Under fire.  Taken by Jerry Van Wyngarten during the May Offensive, 1968.


 


This photo was taken by SP4 Jim Low in August 1969. The operation was cutting an LZ for a company from 4/12, three miles west of Firebase Joy.
  


 

Sheridan tank from Delta Troop, 17th Cavalry, which provided security for the operation. The tanks were apparently newly arrived in the unit.  Taken by SP4 Ross.  



This shows members of C Company 4/12 extracting part of a 30-ton cache of enemy supplies, including soybeans, peanuts, beans, salt, sugar and gasoline, in July 1969. This was one of the largest enemy cache-complexes ever found by the 199
th.  Location was north of FSB Joy, along the Dong Nai River. Photographer was 1st Lt. Larry D. Muse.

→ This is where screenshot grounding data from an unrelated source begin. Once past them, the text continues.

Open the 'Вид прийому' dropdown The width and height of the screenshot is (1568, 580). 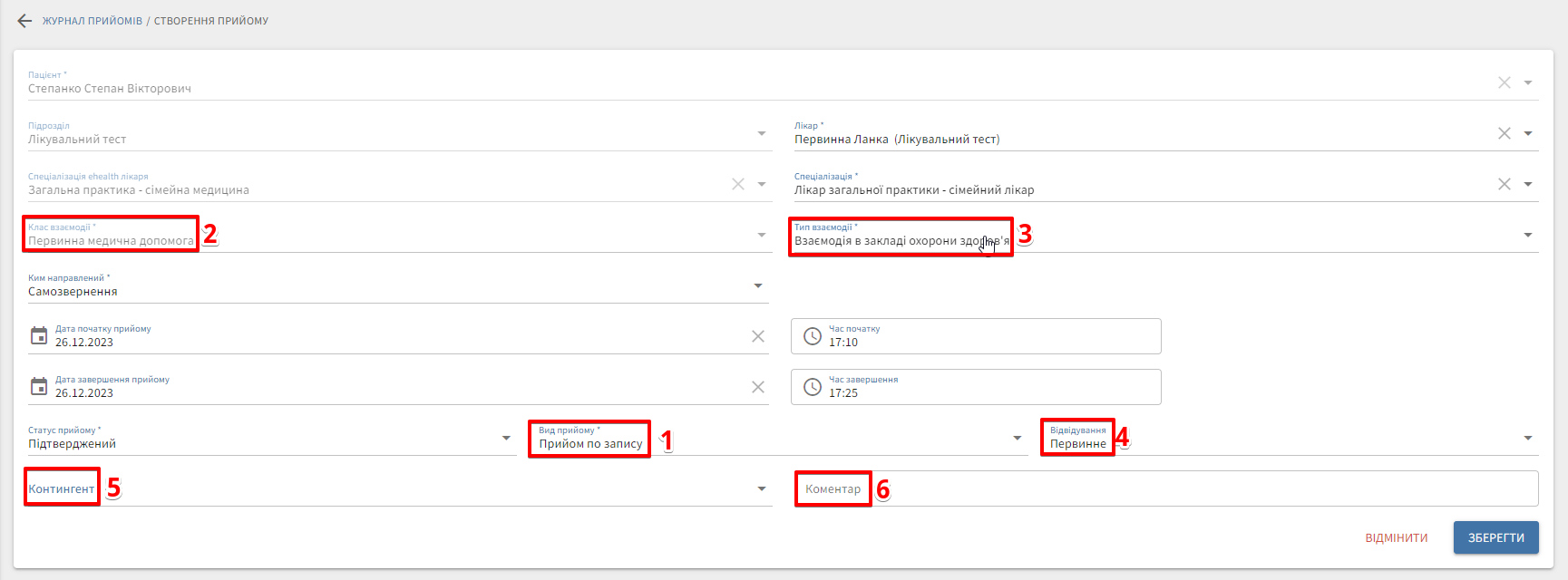click(1017, 439)
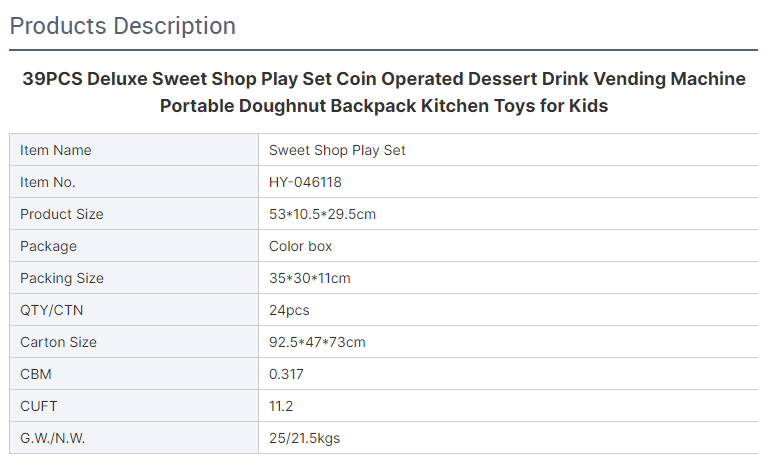This screenshot has height=461, width=782.
Task: Click the Package label cell
Action: pyautogui.click(x=134, y=246)
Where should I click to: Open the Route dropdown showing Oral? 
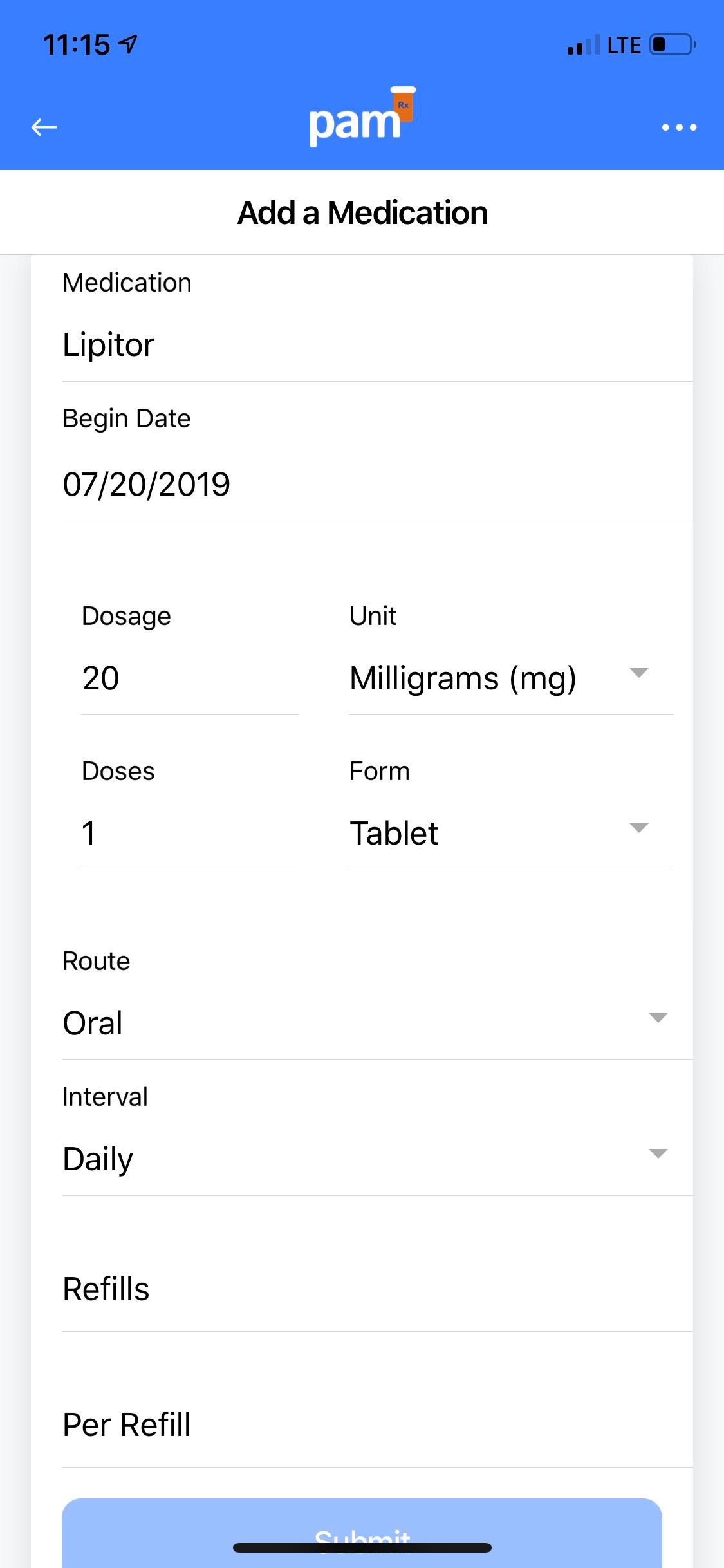tap(658, 1018)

Another day down in Vietnam, taken on the perimeter bunker line at Camp Frenzell-Jones, late 1969.  Sp/4 Bob Collins



SP/4 Art Jaeger with then-Brigade Information Officer Captain John W. St. Leger in the Michelin Rubber Plantation, about 50 miles northwest of Saigon. I’m proudly carrying my first camera, an old Ricoh Singlex I bought at the PX. I don’t know if this area was ever officially in our AO but we must have had some troops in the area at this time. This photo was taken on Thanksgiving Day 1969.